### Задание
Измените фрагмент интервью о сносе кинотеатров, начиная со слов «Мне кажется, что» и заканчивая словами «происходит с кинотеатрами?». Приведите этот фрагмент целиком, заменив «надурить» на «обмануть».

### Текст для чтения
________

Компания, связанная с Константином Эрнстом, сносит 39 советских кинотеатров в Москве. Они правда не нужны городу и не имеют никакой ценности? Отвечает историк архитектуры
Гендиректор Первого канала Константин Эрнст оказался одним из фигурантов «Архива Пандоры». Издание «Важные истории» связало его с офшором на Британских Виргинских островах, который участвовал в проекте по реконструкции 39 московских кинотеатров, построенных в советское время (чаще всего — в 1960–1970-е годы). На самом деле эта «реконструкция» в большинстве случаев подразумевает полный снос зданий. На их месте планируется открыть «Места встречи» — однотипные торговые и развлекательные центры (восемь из них уже работают). В результате от кинотеатров остаются только названия: «Баку», «София», «Витязь». Спецкор «Медузы» Александра Сивцова поговорила с историком архитектуры Николаем Малининым о том, что этот проект значит для Москвы.
— Что означает понятие «реконструкция»?
— Реставрация — это, когда памятник архитектуры аккуратно ремонтируют и не дают ему рухнуть. А реконструкция — более серьезное вторжение. Оно предполагает, что в здании есть что-то ценное. Что это важный элемент для среды, его нельзя снести и построить на его месте [что-то] другое. Для того чтобы его сохранить, ему нужно дать новую жизнь. Реконструкция предполагает именно некое пересоздание дома.
Мне кажется, что один из главных грехов Юрия Михайловича Лужкова как раз в том, что он сумел изменить значение слова «реконструкция». Баланс понимания, сколько ценного есть в доме [с архитектурной точки зрения], он свел до минимума. Полный снос со строительством новодела в лужковские времена стали называть «реконструкцией». Радикально поменяли значение слова.
Мы [историки архитектуры] много лет наблюдаем за этим процессом. Сначала — с некоторым удивлением, а потом — уже удивляясь, насколько легко оказалось нас надурить. И теперь мы под «реконструкцией» готовы понимать то, что происходит с кинотеатрами — когда их сносят и строят что-то абсолютно другое.
— Как правильно назвать то, что происходит с кинотеатрами?
— У этого [процесса] нет никакого специального названия. Это просто «одно сломали, другое построили». Культурная память не сохраняется, от кинотеатров остается только название. И это мне видится издевательством: [вроде] мы оставили вам название, поэтому мы это называем «реконструкцией».
— То, что происходит с «Олимпийским», тоже называют «реконструкцией». А что это на самом деле?
— Это та же самая подтасовка и обман. Совершенно не понимаю, зачем продолжать практику фальсификации понятий, если ты ломаешь и строишь новое.
— А почему здания сносят вместо того, чтобы по-настоящему реконструировать?

________

### Исходные данные
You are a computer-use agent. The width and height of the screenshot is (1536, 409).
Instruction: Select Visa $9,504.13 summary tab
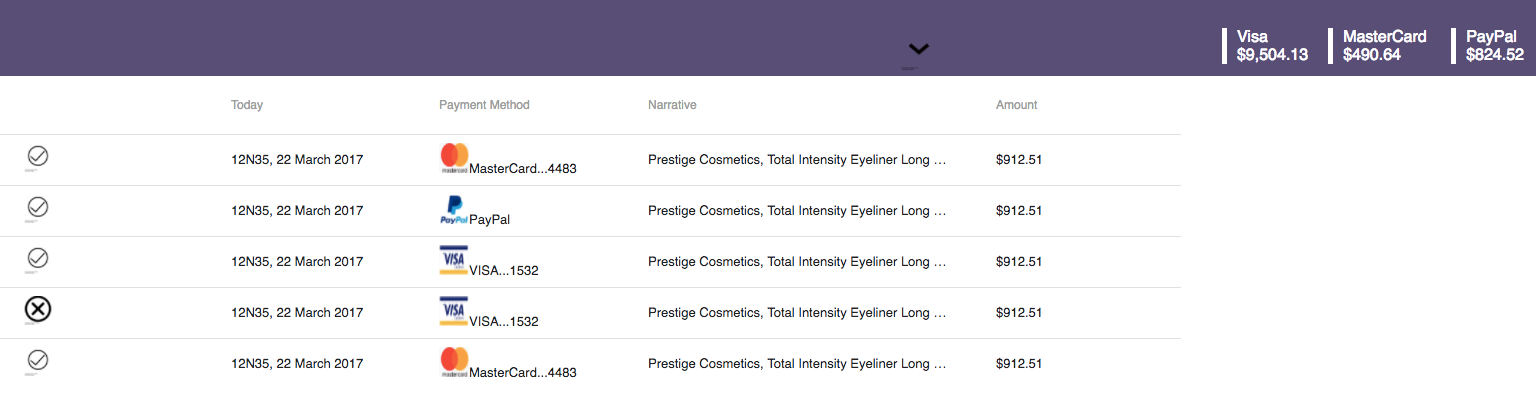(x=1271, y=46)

________

### Ответ на задание
Мне кажется, что один из главных грехов Юрия Михайловича Лужкова как раз в том, что он сумел изменить значение слова «реконструкция». Баланс понимания, сколько ценного есть в доме [с архитектурной точки зрения], он свел до минимума. Полный снос со строительством новодела в лужковские времена стали называть «реконструкцией». Радикально поменяли значение слова.
Мы [историки архитектуры] много лет наблюдаем за этим процессом. Сначала — с некоторым удивлением, а потом — уже удивляясь, насколько легко оказалось нас обмануть. И теперь мы под «реконструкцией» готовы понимать то, что происходит с кинотеатрами — когда их сносят и строят что-то абсолютно другое.
— Как правильно назвать то, что происходит с кинотеатрами?